-- Work item --
Below are the records. State how many of their lines hold the word "computer", and add nothing else.

**** Data records

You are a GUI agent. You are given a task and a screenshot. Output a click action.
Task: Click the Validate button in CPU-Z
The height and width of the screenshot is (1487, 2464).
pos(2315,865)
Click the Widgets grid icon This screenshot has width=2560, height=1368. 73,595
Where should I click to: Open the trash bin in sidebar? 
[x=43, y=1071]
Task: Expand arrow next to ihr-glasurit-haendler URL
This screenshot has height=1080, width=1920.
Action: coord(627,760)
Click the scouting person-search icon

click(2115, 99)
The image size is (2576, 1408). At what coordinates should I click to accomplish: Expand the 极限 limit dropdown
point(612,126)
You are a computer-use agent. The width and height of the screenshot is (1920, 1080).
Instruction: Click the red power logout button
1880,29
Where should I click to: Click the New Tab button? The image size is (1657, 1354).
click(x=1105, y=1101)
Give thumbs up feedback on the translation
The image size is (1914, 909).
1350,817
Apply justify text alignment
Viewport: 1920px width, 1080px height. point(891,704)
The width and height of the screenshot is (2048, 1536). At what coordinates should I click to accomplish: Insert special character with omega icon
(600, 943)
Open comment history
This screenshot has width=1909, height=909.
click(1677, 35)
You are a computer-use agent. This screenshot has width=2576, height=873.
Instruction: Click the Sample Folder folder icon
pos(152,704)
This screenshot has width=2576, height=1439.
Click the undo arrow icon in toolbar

********

-- Exercise response --
2